Although the deal’s impact to DBS’ Common Equity Tier 1 is ‘minimal’, it comes at a time when debt moratoriums are expected to end and risk weights may increase, he wrote.
There has also been debate about the extent of banks’ dividend reinstatement and the growth in business volumes from the economy’s reopening. ‘While the (SZRCB) investment doesn’t put dividends at risk, it may elongate the time needed to fully restore dividends to pre-Covid levels, especially as other M&A (merger and acquisition) opportunities arise,’ Guha said.

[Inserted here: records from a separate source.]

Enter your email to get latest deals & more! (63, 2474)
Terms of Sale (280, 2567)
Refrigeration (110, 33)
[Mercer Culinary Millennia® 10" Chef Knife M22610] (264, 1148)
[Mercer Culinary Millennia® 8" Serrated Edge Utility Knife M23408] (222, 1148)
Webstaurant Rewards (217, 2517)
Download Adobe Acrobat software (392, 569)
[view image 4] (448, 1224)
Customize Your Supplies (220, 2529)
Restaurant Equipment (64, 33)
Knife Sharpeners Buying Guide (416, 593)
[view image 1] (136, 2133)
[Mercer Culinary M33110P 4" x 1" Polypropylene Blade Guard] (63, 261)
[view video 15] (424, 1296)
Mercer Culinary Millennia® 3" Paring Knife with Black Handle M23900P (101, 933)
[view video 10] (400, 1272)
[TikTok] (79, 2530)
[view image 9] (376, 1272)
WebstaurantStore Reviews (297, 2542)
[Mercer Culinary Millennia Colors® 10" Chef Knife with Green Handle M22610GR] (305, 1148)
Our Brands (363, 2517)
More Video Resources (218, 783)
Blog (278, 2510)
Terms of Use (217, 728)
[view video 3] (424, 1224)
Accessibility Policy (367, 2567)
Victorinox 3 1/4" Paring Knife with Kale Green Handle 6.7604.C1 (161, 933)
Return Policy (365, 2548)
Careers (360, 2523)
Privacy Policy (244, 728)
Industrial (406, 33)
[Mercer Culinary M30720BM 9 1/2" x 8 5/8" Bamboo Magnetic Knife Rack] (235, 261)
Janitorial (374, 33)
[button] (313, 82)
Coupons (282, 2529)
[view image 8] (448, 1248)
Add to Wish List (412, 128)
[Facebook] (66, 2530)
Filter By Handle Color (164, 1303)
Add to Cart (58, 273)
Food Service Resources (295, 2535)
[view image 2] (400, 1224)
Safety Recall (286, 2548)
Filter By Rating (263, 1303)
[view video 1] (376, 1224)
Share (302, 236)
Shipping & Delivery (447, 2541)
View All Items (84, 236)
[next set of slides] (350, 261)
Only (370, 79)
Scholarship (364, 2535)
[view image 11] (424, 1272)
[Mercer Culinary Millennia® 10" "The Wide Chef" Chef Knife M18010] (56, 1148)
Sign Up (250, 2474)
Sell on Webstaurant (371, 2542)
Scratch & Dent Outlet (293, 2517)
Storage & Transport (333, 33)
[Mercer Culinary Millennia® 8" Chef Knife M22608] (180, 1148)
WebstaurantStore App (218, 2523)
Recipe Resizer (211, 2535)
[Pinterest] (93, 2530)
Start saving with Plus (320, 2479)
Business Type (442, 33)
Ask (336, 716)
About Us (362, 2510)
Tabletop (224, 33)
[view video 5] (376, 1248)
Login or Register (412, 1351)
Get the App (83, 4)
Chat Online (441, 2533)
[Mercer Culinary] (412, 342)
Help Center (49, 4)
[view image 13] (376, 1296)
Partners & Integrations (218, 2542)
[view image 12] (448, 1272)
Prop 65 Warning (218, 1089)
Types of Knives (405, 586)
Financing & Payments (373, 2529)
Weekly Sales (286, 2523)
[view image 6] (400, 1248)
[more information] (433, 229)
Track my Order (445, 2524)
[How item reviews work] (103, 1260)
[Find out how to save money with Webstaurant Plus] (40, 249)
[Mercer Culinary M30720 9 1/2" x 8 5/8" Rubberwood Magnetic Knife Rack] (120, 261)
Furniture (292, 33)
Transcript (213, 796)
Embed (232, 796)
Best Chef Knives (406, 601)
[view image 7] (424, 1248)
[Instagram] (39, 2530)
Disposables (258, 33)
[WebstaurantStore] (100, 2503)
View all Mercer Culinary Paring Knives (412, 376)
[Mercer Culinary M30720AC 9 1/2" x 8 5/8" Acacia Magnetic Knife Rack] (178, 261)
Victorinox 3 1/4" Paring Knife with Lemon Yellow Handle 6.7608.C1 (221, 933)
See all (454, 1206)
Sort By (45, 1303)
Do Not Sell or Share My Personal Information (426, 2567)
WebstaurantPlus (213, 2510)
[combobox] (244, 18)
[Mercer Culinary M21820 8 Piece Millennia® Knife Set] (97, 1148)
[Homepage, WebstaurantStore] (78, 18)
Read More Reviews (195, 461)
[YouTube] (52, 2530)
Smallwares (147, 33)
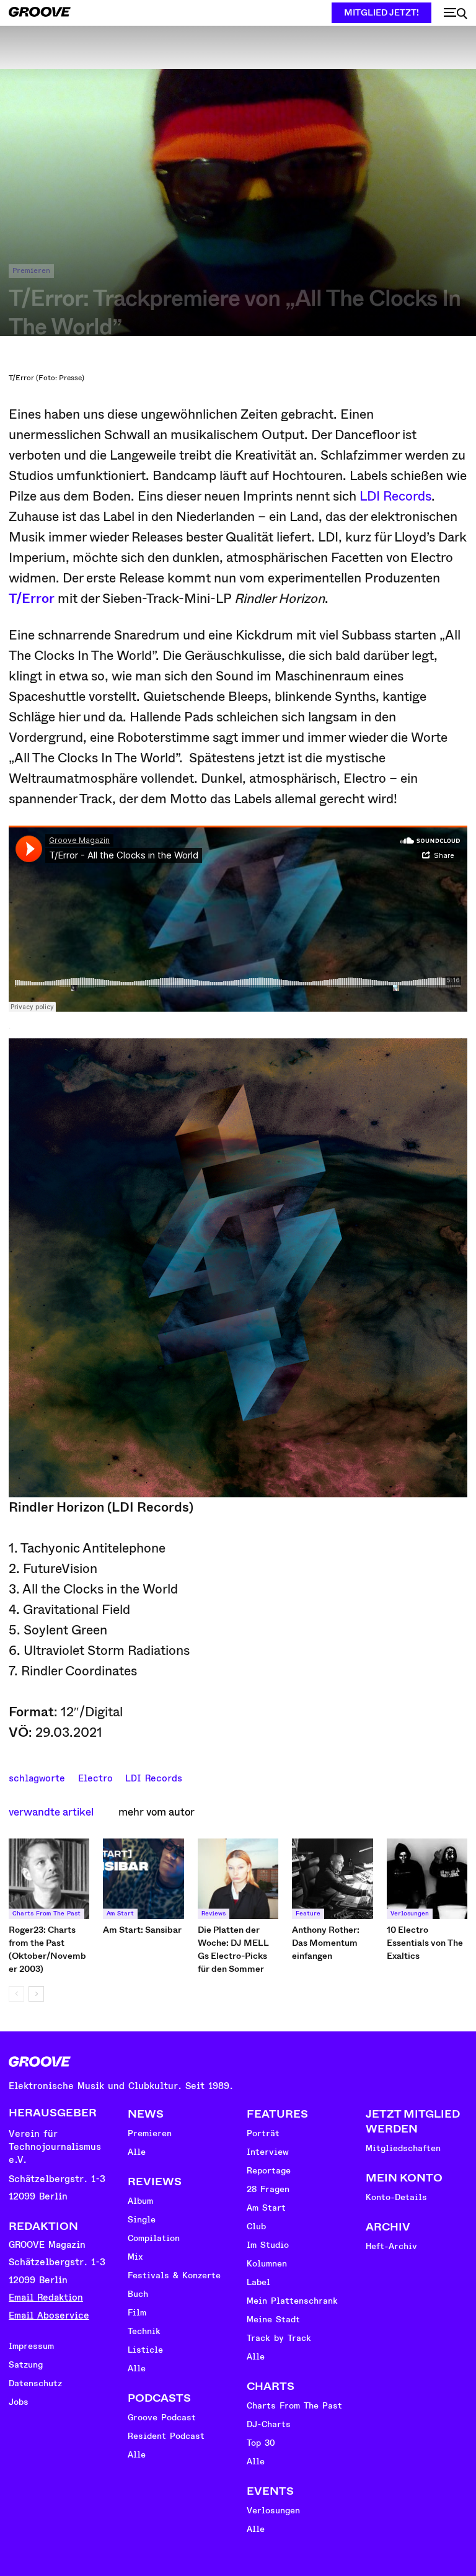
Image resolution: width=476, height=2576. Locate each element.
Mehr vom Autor (156, 1812)
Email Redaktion (46, 2298)
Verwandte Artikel (51, 1812)
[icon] (455, 13)
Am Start (120, 1913)
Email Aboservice (49, 2316)
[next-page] (36, 1994)
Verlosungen (409, 1913)
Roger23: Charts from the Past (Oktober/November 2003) (47, 1949)
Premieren (31, 270)
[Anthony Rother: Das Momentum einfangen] (332, 1878)
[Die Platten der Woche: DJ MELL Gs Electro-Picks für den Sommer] (238, 1878)
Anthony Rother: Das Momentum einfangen (325, 1942)
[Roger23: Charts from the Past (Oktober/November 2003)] (49, 1878)
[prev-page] (16, 1994)
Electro (95, 1777)
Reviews (213, 1913)
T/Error (32, 598)
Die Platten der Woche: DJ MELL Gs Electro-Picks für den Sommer (233, 1949)
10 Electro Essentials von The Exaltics (425, 1942)
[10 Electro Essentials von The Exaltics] (427, 1878)
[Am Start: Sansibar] (143, 1878)
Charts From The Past (46, 1913)
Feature (308, 1913)
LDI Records (395, 496)
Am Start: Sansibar (142, 1929)
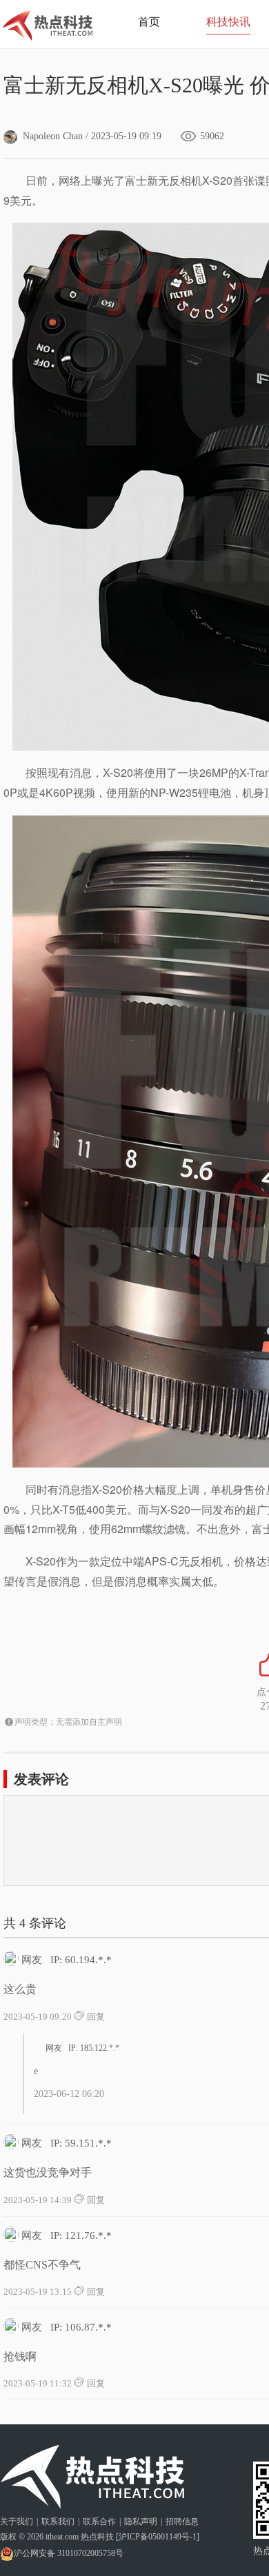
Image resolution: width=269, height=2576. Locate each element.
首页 (149, 22)
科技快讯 (228, 22)
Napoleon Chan (53, 136)
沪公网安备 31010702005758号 (68, 2553)
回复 (95, 2016)
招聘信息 (182, 2521)
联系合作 (99, 2521)
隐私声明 (140, 2521)
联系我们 (57, 2521)
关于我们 (16, 2521)
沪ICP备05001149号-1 (158, 2537)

Citi’s Robert Kong pointed out that the stake purchase follows the Lakshmi Vilas Bank deal in India last November, with both transactions giving DBS greater retail exposure.
Investor concerns may include how further M&A might affect DBS’ dividend policy, as well as its management bench depth to handle multiple deals, Kong said. He recommended ‘buy’ on DBS shares with a S$32.20 target.
RHB kept its ‘buy’ call intact, with a S$33 target. Although the SZRCB acquisition’s near-term impact on DBS’ earnings will be small, it will help accelerate the Singapore-based group’s expansion into the Greater Bay Area, said RHB.